Par exemple, au Danemark, un restaurant comme le Rub & Stub ne s’approvisionne plus que des surplus des supermarchés.

Selon une logique bottom-to-top plutôt que top-to-bottom, le chef part ainsi des ingrédients disponibles pour élaborer son menu, ce qui l’oblige à chercher des solutions de rechange pour remplacer les produits sur lesquels il ne réussit pas à mettre la main.

Le restaurant espagnol Azur Mendi travaille quant à lui uniquement avec les aliments de son jardin et élabore son propre vin, sous un toit époustouflant d’architecture, fait de matériaux locaux et durables.

Que ce genre d’adresse, qui possède trois étoiles Michelin, ne soit pas accessible à tous les portefeuilles n’est toutefois pas sans rappeler le côté souvent plus élitiste de certaines avancées technologiques. Mais selon Arboleya, ces chefs, qui se situent à l’avant-garde des tendances culinaires, préparent la voie vers de nouvelles manières de produire et de consommer.

« Souvent, on regarde l’évolution culinaire selon ce qui se passe sur la scène gastronomique, mais il faut également se questionner sur ce qui se trouve dans le réfrigérateur des foyers québécois », soutient de son côté Daniel Vézina, chef du Laurie Raphaël, à Québec.

Initiatives essentielles

Une des solutions les plus efficaces et facilement réalisables demeure celle de cuisiner à la maison.

Afin d’encourager les gens à opter pour des habitudes alimentaires plus conscientes, les chercheurs et conférenciers présents se sont penchés sur le potentiel culinaire de nos ressources locales. « Nous avons boudé nos forêts au détriment de la ville, affirme Pascale Marcotte, professeure à l’Université Laval. Il faut maintenant revaloriser notre relation à la terre, l’associer à des souvenirs, la célébrer.

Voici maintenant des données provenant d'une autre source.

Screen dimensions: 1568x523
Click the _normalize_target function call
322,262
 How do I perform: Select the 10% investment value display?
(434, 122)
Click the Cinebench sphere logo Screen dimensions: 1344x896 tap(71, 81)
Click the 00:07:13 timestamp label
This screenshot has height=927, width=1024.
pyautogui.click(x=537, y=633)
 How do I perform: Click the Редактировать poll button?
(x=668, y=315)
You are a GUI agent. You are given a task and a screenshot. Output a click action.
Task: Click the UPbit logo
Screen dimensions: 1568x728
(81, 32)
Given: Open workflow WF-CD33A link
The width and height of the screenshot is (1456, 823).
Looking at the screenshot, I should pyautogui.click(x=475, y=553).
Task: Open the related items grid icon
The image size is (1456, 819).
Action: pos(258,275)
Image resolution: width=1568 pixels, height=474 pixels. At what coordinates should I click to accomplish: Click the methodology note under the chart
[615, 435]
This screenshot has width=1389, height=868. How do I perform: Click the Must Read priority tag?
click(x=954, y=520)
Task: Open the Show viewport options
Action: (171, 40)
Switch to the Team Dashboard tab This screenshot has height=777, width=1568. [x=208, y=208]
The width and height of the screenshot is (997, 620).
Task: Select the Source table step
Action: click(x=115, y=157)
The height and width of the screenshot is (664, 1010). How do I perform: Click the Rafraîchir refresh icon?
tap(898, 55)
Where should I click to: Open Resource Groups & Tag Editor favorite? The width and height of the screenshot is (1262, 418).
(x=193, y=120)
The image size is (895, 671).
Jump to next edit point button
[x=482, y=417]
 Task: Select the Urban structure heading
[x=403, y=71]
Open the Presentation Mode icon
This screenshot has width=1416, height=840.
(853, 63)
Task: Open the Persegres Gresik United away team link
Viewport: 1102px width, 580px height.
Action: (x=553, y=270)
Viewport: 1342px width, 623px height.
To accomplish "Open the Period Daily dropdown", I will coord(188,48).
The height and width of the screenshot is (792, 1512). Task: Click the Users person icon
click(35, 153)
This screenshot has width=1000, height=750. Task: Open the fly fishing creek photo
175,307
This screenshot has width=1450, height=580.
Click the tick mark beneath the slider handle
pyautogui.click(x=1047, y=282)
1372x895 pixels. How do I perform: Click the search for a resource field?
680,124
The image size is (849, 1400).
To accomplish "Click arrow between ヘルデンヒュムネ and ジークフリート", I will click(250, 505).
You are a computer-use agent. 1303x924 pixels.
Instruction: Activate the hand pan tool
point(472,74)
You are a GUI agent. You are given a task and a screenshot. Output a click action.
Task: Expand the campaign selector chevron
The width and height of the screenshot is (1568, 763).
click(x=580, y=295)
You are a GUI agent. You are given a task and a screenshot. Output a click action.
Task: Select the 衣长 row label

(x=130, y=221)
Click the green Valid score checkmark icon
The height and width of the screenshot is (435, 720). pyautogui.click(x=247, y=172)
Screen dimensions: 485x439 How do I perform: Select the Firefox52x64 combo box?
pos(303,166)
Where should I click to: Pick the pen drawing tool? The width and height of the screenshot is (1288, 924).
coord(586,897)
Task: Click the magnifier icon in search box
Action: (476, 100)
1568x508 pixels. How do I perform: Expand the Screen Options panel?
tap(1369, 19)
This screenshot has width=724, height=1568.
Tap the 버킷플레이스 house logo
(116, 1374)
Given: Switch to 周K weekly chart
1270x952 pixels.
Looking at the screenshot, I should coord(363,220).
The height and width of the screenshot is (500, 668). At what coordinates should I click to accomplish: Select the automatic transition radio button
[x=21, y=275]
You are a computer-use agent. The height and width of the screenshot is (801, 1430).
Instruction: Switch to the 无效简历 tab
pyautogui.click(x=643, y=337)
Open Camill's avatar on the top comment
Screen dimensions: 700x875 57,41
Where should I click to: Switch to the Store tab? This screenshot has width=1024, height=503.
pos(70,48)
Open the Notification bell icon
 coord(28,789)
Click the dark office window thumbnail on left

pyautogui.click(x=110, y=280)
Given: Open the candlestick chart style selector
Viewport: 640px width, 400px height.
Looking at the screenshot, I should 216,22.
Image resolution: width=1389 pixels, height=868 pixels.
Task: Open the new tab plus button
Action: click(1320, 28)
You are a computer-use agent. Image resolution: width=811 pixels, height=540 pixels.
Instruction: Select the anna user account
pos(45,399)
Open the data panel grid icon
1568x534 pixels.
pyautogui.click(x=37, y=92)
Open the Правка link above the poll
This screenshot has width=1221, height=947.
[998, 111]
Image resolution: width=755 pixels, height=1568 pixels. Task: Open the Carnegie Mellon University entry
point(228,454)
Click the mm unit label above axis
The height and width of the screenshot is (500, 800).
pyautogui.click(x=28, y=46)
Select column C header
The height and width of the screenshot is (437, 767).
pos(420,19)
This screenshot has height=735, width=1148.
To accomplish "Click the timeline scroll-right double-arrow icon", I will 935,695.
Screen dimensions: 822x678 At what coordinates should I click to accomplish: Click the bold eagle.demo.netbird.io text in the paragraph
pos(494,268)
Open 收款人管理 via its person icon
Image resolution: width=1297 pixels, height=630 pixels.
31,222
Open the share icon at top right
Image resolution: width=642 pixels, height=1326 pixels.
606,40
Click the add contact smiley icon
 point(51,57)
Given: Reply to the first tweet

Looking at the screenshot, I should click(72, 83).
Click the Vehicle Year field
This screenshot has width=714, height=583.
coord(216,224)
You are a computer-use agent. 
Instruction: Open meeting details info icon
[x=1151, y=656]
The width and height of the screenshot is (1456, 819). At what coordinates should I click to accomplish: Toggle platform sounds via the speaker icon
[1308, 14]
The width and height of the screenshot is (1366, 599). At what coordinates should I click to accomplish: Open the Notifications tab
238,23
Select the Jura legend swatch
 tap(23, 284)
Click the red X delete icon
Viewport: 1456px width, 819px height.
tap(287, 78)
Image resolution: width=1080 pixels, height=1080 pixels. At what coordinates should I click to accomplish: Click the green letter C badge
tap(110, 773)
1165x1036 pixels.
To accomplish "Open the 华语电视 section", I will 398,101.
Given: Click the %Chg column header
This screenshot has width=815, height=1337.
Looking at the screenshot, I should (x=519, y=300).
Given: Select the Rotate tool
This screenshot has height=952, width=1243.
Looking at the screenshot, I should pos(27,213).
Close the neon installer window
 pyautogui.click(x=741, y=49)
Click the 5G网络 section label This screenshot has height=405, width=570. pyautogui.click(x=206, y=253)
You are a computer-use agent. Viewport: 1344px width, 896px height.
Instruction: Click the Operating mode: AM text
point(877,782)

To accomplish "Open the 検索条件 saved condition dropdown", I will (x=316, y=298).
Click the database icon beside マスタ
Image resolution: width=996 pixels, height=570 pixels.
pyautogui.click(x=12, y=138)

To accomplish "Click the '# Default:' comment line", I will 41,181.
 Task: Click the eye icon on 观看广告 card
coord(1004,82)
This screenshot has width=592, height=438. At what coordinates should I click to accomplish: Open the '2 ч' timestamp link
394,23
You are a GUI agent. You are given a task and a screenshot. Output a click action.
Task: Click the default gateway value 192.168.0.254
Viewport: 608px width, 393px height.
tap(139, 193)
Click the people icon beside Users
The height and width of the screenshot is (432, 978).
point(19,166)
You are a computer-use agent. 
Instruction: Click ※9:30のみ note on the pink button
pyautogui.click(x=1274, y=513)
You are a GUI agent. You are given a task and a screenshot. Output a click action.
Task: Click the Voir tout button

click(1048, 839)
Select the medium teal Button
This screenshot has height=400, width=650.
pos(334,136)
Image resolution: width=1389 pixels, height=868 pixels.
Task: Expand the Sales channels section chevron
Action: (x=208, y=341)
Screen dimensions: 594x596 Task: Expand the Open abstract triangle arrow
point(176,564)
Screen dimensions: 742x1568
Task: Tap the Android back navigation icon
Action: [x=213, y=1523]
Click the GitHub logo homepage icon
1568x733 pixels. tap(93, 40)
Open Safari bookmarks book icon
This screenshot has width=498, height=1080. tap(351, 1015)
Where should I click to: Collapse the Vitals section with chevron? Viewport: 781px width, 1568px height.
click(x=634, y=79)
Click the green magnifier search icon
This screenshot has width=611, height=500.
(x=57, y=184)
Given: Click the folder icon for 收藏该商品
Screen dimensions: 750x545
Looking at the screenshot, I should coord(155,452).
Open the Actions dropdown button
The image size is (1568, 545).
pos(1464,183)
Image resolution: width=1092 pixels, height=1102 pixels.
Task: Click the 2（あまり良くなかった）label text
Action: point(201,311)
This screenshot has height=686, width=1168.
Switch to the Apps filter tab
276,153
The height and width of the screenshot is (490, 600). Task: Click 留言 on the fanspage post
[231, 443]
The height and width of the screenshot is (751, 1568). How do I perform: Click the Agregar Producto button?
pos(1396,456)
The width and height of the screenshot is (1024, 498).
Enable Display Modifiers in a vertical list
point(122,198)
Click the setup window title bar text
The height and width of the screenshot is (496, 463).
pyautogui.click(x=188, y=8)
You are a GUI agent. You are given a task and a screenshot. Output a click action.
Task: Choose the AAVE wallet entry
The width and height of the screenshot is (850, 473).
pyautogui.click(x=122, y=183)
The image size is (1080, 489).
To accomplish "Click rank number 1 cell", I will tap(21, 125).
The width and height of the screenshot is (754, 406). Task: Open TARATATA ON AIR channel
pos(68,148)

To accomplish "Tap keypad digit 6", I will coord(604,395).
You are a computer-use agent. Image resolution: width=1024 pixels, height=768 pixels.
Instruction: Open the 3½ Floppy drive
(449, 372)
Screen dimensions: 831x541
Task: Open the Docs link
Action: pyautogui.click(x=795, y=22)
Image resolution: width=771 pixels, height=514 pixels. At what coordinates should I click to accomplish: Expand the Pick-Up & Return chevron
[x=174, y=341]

Il faut développer nos connaissances et une tradition autour de la cueillette de champignons et de produits forestiers comestibles. »

Déjà, le changement s’opère. À l’occasion de ce symposium, aucune bouteille d’eau n’était en vue, un bar à rafraîchissement, plutôt, était mis à la disposition des participants.

Pas de plastique ni de récipients à usage unique pour les boissons. Les surplus de lunchs ont d’ailleurs été remis à La Tablée des chefs, un organisme qui a pour but de nourrir les personnes dans le besoin et de développer l’éducation culinaire des jeunes.

Des initiatives qui peuvent sembler banales, mais qui, faute d’être tenues, auront pour effet d’accélérer le déclin écologique déjà bien entamé.